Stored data
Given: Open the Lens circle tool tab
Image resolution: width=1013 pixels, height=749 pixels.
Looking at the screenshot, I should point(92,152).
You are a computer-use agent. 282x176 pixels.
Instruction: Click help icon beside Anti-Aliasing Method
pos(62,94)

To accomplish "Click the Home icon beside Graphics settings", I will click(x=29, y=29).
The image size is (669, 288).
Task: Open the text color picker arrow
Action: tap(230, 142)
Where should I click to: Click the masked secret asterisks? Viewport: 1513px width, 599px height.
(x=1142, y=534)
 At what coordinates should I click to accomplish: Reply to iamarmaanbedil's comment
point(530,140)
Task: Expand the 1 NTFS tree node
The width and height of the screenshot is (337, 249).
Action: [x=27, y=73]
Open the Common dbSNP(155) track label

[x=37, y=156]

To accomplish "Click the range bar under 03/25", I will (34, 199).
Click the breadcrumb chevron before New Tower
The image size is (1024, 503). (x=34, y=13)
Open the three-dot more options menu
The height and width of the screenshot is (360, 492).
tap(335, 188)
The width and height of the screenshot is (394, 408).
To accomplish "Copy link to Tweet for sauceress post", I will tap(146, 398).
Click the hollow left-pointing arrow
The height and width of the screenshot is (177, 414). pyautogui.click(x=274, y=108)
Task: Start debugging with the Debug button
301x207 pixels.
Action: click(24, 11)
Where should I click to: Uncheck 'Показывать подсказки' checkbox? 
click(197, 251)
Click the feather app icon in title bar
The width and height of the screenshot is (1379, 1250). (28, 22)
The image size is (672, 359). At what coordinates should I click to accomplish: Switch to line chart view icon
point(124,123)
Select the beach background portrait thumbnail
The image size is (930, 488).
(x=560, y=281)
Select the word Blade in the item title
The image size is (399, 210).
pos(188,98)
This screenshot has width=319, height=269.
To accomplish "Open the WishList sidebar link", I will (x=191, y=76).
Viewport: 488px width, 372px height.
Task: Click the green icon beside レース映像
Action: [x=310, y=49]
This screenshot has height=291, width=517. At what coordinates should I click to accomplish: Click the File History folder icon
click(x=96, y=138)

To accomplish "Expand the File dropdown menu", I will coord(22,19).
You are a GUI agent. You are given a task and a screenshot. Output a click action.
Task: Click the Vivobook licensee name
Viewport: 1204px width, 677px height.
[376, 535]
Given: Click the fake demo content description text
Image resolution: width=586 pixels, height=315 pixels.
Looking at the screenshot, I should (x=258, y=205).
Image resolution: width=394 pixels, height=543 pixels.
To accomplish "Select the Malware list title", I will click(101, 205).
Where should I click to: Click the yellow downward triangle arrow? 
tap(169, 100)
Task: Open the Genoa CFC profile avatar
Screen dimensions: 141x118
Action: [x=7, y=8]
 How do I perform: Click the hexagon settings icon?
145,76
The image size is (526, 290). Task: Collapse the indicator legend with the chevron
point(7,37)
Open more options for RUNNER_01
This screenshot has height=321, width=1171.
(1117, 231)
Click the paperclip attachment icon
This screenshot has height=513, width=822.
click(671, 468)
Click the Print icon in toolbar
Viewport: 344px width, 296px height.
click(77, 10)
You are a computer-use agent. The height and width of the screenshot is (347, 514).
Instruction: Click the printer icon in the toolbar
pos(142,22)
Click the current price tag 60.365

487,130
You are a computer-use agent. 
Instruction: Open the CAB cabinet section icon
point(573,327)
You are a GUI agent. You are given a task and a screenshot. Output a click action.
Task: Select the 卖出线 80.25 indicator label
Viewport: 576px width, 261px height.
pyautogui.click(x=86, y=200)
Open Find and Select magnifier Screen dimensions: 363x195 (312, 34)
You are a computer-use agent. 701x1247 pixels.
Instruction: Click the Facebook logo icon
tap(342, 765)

● Task brief
The entries above must be written out again exactly as they are.

● Expected output
Given: Open the Lens circle tool tab
Image resolution: width=1013 pixels, height=749 pixels.
Looking at the screenshot, I should point(92,152).
You are a computer-use agent. 282x176 pixels.
Instruction: Click help icon beside Anti-Aliasing Method
pos(62,94)

To accomplish "Click the Home icon beside Graphics settings", I will click(x=29, y=29).
The image size is (669, 288).
Task: Open the text color picker arrow
Action: tap(230, 142)
Where should I click to: Click the masked secret asterisks? Viewport: 1513px width, 599px height.
(x=1142, y=534)
 At what coordinates should I click to accomplish: Reply to iamarmaanbedil's comment
point(530,140)
Task: Expand the 1 NTFS tree node
The width and height of the screenshot is (337, 249).
Action: [x=27, y=73]
Open the Common dbSNP(155) track label

[x=37, y=156]

To accomplish "Click the range bar under 03/25", I will (34, 199).
Click the breadcrumb chevron before New Tower
The image size is (1024, 503). (x=34, y=13)
Open the three-dot more options menu
The height and width of the screenshot is (360, 492).
tap(335, 188)
The width and height of the screenshot is (394, 408).
To accomplish "Copy link to Tweet for sauceress post", I will tap(146, 398).
Click the hollow left-pointing arrow
The height and width of the screenshot is (177, 414). pyautogui.click(x=274, y=108)
Task: Start debugging with the Debug button
301x207 pixels.
Action: click(24, 11)
Where should I click to: Uncheck 'Показывать подсказки' checkbox? 
click(197, 251)
Click the feather app icon in title bar
The width and height of the screenshot is (1379, 1250). (28, 22)
The image size is (672, 359). At what coordinates should I click to accomplish: Switch to line chart view icon
point(124,123)
Select the beach background portrait thumbnail
The image size is (930, 488).
(x=560, y=281)
Select the word Blade in the item title
The image size is (399, 210).
pos(188,98)
This screenshot has width=319, height=269.
To accomplish "Open the WishList sidebar link", I will (x=191, y=76).
Viewport: 488px width, 372px height.
Task: Click the green icon beside レース映像
Action: [x=310, y=49]
This screenshot has height=291, width=517. At what coordinates should I click to accomplish: Click the File History folder icon
click(x=96, y=138)

To accomplish "Expand the File dropdown menu", I will coord(22,19).
You are a GUI agent. You are given a task and a screenshot. Output a click action.
Task: Click the Vivobook licensee name
Viewport: 1204px width, 677px height.
[376, 535]
Given: Click the fake demo content description text
Image resolution: width=586 pixels, height=315 pixels.
Looking at the screenshot, I should (x=258, y=205).
Image resolution: width=394 pixels, height=543 pixels.
To accomplish "Select the Malware list title", I will click(101, 205).
Where should I click to: Click the yellow downward triangle arrow? 
tap(169, 100)
Task: Open the Genoa CFC profile avatar
Screen dimensions: 141x118
Action: [x=7, y=8]
 How do I perform: Click the hexagon settings icon?
145,76
The image size is (526, 290). Task: Collapse the indicator legend with the chevron
point(7,37)
Open more options for RUNNER_01
This screenshot has height=321, width=1171.
(1117, 231)
Click the paperclip attachment icon
This screenshot has height=513, width=822.
click(671, 468)
Click the Print icon in toolbar
Viewport: 344px width, 296px height.
click(77, 10)
You are a computer-use agent. The height and width of the screenshot is (347, 514).
Instruction: Click the printer icon in the toolbar
pos(142,22)
Click the current price tag 60.365

487,130
You are a computer-use agent. 
Instruction: Open the CAB cabinet section icon
point(573,327)
You are a GUI agent. You are given a task and a screenshot. Output a click action.
Task: Select the 卖出线 80.25 indicator label
Viewport: 576px width, 261px height.
pyautogui.click(x=86, y=200)
Open Find and Select magnifier Screen dimensions: 363x195 (312, 34)
You are a computer-use agent. 701x1247 pixels.
Instruction: Click the Facebook logo icon
tap(342, 765)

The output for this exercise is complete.